Nonalcoholic fatty liver disease (NAFLD) represents one of the most common liver disorders and can progress into a series of liver diseases, including nonalcoholic steatohepatitis (NASH), fibrosis, cirrhosis, and even liver cancer. Interleukin-22 (IL-22), a member of the IL-10 family of cytokines, is predominantly produced by lymphocytes but acts exclusively on epithelial cells. IL-22 was proven to favor tissue protection and regeneration in multiple diseases.
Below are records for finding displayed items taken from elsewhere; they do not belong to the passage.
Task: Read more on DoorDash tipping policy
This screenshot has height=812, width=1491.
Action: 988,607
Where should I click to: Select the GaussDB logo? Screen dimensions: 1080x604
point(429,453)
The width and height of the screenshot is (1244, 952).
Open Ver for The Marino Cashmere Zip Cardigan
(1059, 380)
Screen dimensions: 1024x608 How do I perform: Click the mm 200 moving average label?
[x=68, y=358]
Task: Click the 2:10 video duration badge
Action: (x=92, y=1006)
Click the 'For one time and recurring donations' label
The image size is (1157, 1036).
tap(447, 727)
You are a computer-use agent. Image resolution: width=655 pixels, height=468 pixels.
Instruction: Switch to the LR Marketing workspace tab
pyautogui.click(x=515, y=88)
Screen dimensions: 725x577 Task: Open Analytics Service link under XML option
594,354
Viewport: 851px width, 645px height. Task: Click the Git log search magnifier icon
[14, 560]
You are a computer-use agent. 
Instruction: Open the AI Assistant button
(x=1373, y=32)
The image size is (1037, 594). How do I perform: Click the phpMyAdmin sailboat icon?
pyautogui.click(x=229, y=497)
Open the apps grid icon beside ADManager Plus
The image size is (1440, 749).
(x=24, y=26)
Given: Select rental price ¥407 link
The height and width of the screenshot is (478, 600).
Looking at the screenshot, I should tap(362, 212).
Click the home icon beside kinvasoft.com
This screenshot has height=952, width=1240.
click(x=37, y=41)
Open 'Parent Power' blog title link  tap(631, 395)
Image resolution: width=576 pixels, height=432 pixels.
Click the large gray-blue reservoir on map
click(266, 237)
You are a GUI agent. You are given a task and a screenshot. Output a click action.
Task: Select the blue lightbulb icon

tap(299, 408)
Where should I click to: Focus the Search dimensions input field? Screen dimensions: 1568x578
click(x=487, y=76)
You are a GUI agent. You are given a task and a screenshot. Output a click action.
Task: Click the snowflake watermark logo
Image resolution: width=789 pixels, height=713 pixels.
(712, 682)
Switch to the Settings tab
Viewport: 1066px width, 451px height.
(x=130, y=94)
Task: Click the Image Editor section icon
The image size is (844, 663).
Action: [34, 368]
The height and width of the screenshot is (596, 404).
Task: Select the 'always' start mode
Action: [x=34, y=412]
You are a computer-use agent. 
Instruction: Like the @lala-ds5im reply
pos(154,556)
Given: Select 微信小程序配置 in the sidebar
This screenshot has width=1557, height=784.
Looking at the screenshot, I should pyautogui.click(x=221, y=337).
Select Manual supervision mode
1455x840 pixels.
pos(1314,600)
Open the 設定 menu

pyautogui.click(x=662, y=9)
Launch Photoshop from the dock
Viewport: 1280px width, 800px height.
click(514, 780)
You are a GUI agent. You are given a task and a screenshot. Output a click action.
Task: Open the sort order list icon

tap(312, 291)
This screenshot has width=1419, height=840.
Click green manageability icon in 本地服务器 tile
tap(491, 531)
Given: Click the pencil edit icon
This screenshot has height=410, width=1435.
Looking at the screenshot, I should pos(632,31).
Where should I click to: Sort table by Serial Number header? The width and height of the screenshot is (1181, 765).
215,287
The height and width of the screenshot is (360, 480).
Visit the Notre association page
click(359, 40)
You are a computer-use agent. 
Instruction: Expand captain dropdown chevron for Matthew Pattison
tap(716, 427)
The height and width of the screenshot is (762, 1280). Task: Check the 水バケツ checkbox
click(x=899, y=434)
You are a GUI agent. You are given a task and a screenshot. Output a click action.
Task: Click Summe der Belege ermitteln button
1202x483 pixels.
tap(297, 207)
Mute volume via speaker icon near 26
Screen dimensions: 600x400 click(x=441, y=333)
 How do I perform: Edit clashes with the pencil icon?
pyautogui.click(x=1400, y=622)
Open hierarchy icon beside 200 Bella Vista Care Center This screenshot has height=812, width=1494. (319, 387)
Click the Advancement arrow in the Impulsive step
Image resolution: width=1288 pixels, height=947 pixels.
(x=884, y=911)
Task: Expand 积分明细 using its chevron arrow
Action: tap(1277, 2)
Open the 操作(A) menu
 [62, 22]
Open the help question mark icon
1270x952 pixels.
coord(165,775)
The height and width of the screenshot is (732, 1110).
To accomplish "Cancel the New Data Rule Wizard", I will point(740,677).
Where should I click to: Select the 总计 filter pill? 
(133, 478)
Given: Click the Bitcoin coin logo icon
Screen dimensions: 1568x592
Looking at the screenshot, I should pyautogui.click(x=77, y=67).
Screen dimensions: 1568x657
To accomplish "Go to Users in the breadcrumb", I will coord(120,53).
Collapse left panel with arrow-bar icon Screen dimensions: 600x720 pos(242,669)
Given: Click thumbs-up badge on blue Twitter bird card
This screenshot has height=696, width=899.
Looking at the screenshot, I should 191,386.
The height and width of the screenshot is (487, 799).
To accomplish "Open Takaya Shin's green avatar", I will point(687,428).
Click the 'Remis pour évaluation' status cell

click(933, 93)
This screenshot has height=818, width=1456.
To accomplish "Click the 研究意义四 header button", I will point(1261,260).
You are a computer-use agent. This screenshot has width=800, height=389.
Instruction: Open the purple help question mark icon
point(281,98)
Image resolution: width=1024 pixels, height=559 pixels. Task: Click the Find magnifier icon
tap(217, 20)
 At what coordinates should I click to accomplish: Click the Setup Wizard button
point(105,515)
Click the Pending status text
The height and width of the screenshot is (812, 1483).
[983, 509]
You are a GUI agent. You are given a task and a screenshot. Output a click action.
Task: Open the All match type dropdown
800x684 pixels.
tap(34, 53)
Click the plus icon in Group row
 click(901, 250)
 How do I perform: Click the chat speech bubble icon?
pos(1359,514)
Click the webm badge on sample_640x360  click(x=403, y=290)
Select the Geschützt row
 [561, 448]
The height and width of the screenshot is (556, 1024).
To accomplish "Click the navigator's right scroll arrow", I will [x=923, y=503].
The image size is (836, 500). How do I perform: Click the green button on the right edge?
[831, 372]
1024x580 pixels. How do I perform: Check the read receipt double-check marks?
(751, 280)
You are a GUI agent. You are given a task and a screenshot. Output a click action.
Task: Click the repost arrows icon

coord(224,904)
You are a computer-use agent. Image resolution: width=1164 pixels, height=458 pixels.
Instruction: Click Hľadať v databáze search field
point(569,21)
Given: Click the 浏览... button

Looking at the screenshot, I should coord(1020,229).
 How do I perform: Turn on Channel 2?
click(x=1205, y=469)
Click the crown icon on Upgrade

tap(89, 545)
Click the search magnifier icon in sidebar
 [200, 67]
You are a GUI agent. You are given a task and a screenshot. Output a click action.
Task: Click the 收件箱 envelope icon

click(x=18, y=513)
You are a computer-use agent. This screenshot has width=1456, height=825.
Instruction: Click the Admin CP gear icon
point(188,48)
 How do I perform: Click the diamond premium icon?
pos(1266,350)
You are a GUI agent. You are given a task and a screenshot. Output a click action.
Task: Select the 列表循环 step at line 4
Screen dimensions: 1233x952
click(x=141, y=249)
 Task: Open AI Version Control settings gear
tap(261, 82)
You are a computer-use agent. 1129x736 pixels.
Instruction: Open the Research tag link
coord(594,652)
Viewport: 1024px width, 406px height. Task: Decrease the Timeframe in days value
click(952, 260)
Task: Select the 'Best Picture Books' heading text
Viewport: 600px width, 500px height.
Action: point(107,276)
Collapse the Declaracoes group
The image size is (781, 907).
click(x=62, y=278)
Emerging evidence suggests that IL-22 plays important protective functions against NAFLD by improving insulin sensitivity, modulating lipid metabolism, relieving oxidative and endoplasmic reticulum (ER) stress, and inhibiting apoptosis. By directly interacting with the heterodimeric IL-10R2 and IL-22R1 receptor complex on hepatocytes, IL-22 activates the Janus kinase 1 (JAK1)/ signal transducer and activator of transcription 3 (STAT3), c-Jun N-terminal kinase (JNK) and extracellular-signal regulated kinase (ERK) pathways to regulate the subsequent expression of genes involved in inflammation, metabolism, tissue repair, and regeneration, thus alleviating hepatitis and steatosis. However, due to the wide biodistribution of the IL-22 receptor and its proinflammatory effects, modifications such as targeted delivery of IL-22 expression and recombinant IL-22 fusion proteins to improve its efficacy while reducing systemic side effects should be taken for further clinical application. In this review, we summarized recent progress in understanding the physiological and pathological importance of the IL-22-IL-22R axis in NAFLD and the mechanisms of IL-22 in the protection of NAFLD and discussed the potential strategies to maneuver this specific cytokine for therapeutic applications for NAFLD.
非酒精性脂肪性肝病(NAFLD)是最常见的肝脏疾病之一,可进展为一系列肝脏疾病,包括非酒精性脂肪性肝炎(NASH)、纤维化、肝硬化,甚至肝癌。白细胞介素-22(IL-22)是细胞因子IL-10家族的成员之一,主要由淋巴细胞产生,但仅作用于上皮细胞。已证实IL-22在多种疾病中有助于组织保护和再生。新出现的证据表明,IL-22通过改善胰岛素敏感性、调节脂质代谢、减轻氧化应激和内质网(ER)应激以及抑制细胞凋亡,对NAFLD发挥重要的保护作用。通过与肝细胞上的异二聚体IL-10R2和IL-22R1受体复合物直接相互作用,IL-22激活Janus激酶1(JAK1)/信号转导和转录激活因子3(STAT3)、c-Jun氨基末端激酶(JNK)和细胞外信号调节激酶(ERK)途径,以调节参与炎症、代谢、组织修复和再生的基因的后续表达,从而减轻肝炎和脂肪变性。然而,由于IL-22受体广泛的生物分布及其促炎作用,在进一步临床应用中应采取如靶向递送IL-22表达和重组IL-22融合蛋白等修饰方法,以提高其疗效同时减少全身副作用。在本综述中,我们总结了在理解IL-22-IL-22R轴在NAFLD中的生理和病理重要性以及IL-22保护NAFLD的机制方面的最新进展,并讨论了操纵这种特定细胞因子用于NAFLD治疗应用的潜在策略。